A favor de la inclusión por Sergio Muñoz Bata

A favor de la inclusión por Sergio Muñoz Bata

(Redacción A Todo Momento)

A favor de la inclusión

Seria inexacto argumentar que los ataques terroristas en Francia y Estados Unidos y el torrente de refugiados y migrantes del Oriente Próximo y de los Balcanes a occidente han exacerbado la disputa entre conservadores y progresistas. La discrepancia entre ambos es anterior a estos dos hechos coyunturales.

Pero sería absurdo negar que la irrupción de estos dos fenómenos ha profundizado la discrepancia entre quienes abogan por la exclusión en su afán de preservar el status quo aferrándose al pasado, y quienes asumen la modernidad abogando por el cambio y la inclusión. Lo sorprendente es que los dos grupos han ido ganando terreno en distintas partes del mundo y a veces simultáneamente. 

La semana pasada sucedió un hecho histórico que muestra que el cambio positivo es posible aún en países tan conservadores como Arabia Saudita. Ahí donde no existe el sufragio universal y los derechos de la mujer están tan restringidos que se les somete a estrictas leyes de tutela masculina que les impiden obtener un pasaporte para viajar fuera del país, conducir un automóvil, trabajar, casarse o ir a la universidad sin la aprobación de un hombre, 17 mujeres han sido elegidas concejales en la primera elección en la que han podido votar y ser votadas.

Evidentemente, el poder real de las concejales tanto como el de las mujeres saudíes sigue siendo extremadamente limitado, pero no deja de ser esperanzador si consideramos que el número de posibles electoras registradas fue de 130,000, frente al 1.35 millones de hombres empadronados. Lo que muestra que a pesar de que las candidatas no pudieron hacer campaña ante los votantes hombres hubo muchos de ellos que votaron por ellas.

En Francia la disputa entre quienes aceptan la inevitabilidad de la inclusión y quienes se obstinan en mantener la exclusión ha adquirido un intenso aunque confuso carácter electoral. La mala situación económica del país aunada al temor por el flujo de refugiados y los dos últimos ataques terroristas en París muestran que la indecisión de la ciudadanía choca con los principios de la igualdad, fraternidad y libertad y manda señales contradictorias.

En la primera vuelta de las elecciones regionales el ultra derechista Partido Frente Nacional de Marine Le Pen ganó en seis de las trece regiones del país. En la segunda vuelta, sin embargo, el Partido Socialista del presidente Hollande retiró a sus candidatos y llamó a votar por el partido de centro derecha que lidera Nicolás Zarkozy en un esfuerzo conjunto para detener el avance de la ultra derecha. El resultado de esta alianza de conveniencia fue que el Frente Nacional no logró ganar ni una sola de las trece regiones. 

En Estados Unidos la disputa también tiene un componente electoral.
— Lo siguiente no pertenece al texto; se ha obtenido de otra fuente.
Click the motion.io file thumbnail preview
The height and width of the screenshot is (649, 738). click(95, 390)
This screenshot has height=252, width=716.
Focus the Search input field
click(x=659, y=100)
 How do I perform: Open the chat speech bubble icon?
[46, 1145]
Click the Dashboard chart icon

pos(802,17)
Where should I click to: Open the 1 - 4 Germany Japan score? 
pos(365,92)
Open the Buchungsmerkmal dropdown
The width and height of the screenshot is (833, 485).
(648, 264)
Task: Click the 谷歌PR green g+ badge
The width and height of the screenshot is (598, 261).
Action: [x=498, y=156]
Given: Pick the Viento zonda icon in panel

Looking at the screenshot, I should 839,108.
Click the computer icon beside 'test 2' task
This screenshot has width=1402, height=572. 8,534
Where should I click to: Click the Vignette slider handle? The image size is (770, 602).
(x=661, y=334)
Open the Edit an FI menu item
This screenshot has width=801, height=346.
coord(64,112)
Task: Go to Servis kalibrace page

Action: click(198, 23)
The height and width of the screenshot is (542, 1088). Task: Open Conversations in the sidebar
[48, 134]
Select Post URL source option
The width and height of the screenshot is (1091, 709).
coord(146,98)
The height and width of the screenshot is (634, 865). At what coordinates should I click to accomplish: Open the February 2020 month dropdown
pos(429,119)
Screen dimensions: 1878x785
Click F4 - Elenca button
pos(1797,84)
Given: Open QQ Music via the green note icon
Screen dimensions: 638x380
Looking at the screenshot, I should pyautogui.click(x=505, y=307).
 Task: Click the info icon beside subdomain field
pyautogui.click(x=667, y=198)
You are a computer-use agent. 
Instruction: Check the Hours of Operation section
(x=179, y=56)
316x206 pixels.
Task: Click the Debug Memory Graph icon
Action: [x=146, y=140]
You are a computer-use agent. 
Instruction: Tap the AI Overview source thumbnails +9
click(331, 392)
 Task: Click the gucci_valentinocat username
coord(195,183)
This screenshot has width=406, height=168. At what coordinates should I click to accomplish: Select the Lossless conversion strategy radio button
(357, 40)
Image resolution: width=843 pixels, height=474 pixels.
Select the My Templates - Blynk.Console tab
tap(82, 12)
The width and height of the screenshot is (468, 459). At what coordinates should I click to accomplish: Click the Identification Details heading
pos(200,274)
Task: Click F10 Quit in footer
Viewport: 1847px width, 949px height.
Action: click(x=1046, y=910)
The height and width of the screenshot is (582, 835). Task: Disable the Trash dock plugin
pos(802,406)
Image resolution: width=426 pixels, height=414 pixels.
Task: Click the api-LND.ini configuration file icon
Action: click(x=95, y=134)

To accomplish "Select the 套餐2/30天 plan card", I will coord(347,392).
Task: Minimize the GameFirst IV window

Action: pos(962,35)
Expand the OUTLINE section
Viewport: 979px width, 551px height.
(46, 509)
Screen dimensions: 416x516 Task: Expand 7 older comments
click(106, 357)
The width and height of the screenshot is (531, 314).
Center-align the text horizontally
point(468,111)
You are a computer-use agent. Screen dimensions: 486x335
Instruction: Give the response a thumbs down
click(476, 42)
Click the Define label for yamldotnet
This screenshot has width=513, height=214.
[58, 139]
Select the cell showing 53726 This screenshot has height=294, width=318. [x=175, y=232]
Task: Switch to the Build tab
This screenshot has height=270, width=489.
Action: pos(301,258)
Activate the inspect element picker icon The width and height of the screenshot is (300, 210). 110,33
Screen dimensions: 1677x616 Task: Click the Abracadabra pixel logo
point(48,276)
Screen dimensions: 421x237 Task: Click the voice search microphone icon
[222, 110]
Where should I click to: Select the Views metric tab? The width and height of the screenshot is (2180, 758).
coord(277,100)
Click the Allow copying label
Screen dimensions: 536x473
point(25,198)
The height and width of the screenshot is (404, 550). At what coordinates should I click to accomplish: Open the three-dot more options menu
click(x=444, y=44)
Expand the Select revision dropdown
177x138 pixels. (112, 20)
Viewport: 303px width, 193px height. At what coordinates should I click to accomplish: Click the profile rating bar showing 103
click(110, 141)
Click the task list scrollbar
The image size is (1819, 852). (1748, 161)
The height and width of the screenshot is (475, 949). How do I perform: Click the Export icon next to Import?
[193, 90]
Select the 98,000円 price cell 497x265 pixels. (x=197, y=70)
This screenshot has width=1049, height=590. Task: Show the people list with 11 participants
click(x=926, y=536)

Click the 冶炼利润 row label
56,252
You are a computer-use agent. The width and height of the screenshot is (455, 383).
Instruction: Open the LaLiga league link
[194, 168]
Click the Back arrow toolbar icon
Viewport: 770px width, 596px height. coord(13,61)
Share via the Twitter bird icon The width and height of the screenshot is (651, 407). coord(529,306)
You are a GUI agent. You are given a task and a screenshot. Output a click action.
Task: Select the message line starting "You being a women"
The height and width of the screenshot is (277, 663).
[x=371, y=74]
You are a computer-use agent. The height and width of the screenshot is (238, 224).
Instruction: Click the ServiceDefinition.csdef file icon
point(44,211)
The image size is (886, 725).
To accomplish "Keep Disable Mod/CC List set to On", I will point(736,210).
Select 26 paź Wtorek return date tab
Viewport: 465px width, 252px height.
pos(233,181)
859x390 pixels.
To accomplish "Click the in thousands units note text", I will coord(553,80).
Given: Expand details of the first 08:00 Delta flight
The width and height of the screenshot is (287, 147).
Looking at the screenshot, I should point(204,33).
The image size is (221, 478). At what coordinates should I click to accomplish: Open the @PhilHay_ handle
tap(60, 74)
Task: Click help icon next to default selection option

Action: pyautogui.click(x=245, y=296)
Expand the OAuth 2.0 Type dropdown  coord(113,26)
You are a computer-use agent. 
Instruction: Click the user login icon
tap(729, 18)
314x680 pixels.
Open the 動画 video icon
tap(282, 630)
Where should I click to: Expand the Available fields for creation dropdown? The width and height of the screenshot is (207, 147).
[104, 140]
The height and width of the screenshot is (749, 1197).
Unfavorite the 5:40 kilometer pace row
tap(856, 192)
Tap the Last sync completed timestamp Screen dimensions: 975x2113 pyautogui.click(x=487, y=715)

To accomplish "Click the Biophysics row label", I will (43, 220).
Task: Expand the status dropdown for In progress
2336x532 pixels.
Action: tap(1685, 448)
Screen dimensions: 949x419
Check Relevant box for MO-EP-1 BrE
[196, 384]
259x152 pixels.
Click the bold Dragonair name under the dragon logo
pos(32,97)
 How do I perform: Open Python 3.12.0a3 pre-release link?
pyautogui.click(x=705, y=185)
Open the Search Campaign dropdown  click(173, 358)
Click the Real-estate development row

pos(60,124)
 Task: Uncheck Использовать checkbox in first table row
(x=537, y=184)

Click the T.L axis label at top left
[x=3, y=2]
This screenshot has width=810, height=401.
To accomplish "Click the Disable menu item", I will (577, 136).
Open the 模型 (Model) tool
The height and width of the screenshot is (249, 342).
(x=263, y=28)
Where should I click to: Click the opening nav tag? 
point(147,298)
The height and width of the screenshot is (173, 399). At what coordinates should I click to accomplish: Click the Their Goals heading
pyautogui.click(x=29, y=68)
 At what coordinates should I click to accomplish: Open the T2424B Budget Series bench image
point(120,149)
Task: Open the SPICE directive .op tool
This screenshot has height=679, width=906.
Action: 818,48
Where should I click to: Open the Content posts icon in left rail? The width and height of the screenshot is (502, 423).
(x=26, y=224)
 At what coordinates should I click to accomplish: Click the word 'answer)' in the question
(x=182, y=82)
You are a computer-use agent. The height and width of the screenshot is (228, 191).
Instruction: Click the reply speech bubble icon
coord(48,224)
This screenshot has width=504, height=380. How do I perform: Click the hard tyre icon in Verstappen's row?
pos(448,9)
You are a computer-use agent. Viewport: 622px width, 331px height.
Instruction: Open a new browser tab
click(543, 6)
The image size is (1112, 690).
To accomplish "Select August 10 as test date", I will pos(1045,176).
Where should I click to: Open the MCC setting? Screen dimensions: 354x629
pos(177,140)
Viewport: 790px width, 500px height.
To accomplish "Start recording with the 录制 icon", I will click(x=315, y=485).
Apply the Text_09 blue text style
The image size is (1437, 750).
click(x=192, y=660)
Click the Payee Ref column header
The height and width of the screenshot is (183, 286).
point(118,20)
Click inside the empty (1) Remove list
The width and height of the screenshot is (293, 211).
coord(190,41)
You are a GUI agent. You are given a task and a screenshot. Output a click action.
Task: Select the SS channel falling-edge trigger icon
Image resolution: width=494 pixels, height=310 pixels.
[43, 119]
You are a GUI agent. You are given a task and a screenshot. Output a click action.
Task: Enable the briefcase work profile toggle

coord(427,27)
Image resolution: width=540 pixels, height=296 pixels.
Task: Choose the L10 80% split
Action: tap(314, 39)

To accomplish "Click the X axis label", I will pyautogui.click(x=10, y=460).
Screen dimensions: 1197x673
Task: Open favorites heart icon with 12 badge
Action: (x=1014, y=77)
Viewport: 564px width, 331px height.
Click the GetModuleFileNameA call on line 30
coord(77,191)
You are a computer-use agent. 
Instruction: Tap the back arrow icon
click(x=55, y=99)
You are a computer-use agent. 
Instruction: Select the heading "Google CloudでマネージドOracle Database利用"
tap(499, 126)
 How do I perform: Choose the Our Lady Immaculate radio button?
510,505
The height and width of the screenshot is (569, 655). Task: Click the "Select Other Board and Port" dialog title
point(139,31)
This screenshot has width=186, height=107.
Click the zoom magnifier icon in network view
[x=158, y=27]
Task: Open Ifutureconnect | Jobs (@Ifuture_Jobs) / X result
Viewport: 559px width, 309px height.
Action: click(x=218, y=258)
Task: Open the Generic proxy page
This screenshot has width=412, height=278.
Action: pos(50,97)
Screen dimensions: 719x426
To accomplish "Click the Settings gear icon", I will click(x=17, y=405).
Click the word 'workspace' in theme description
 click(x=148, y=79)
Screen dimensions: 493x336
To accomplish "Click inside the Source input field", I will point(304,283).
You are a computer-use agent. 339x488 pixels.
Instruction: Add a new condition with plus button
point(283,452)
Las campañas de la mayoría de los aspirantes a la candidatura presidencial por el partido republicano se sustentan en el menosprecio a los inmigrantes, es decir, a los “otros”. Y aprovechándose de la ira de los votantes conservadores descontentos con Washington mandan su mensaje de exclusión envuelto en un triunfalismo prepotente cuyo propósito es engañar a los votantes prometiéndoles revivir viejas glorias nacionales hoy inalcanzables. 

En el terreno judicial, la disputa sobre la inclusión-exclusión de personas la ha escenificado el magistrado Antonin Scalia, quien en las audiencias preliminares de la Suprema Corte de Justicia para decidir un caso de Acción Afirmativa en la Universidad de Texas, cuestionó hasta qué punto admitir a más estudiantes afroamericanos en universidades de gran prestigio les beneficiaría a ellos o a las universidades. Después de todo, dijo Scalia, “la mayoría de los científicos negros en este país no provienen de escuelas como la Universidad de Texas. Sino que vienen de escuelas menores”, en las que no sienten tanta presión en clases “que son demasiado rápidas para ellos”.

Es alarmante que un magistrado de la Corte Suprema excluya a un grupo racial alegando que los afroamericanos son lentos mentalmente y que por su bien no deben esforzarse por acceder a Universidades de primer nivel donde, según él, no pertenecen. Pero estos son solo algunos de los retos que enfrentan quienes abogan por ser incluidos en las corrientes principales de la vida americana.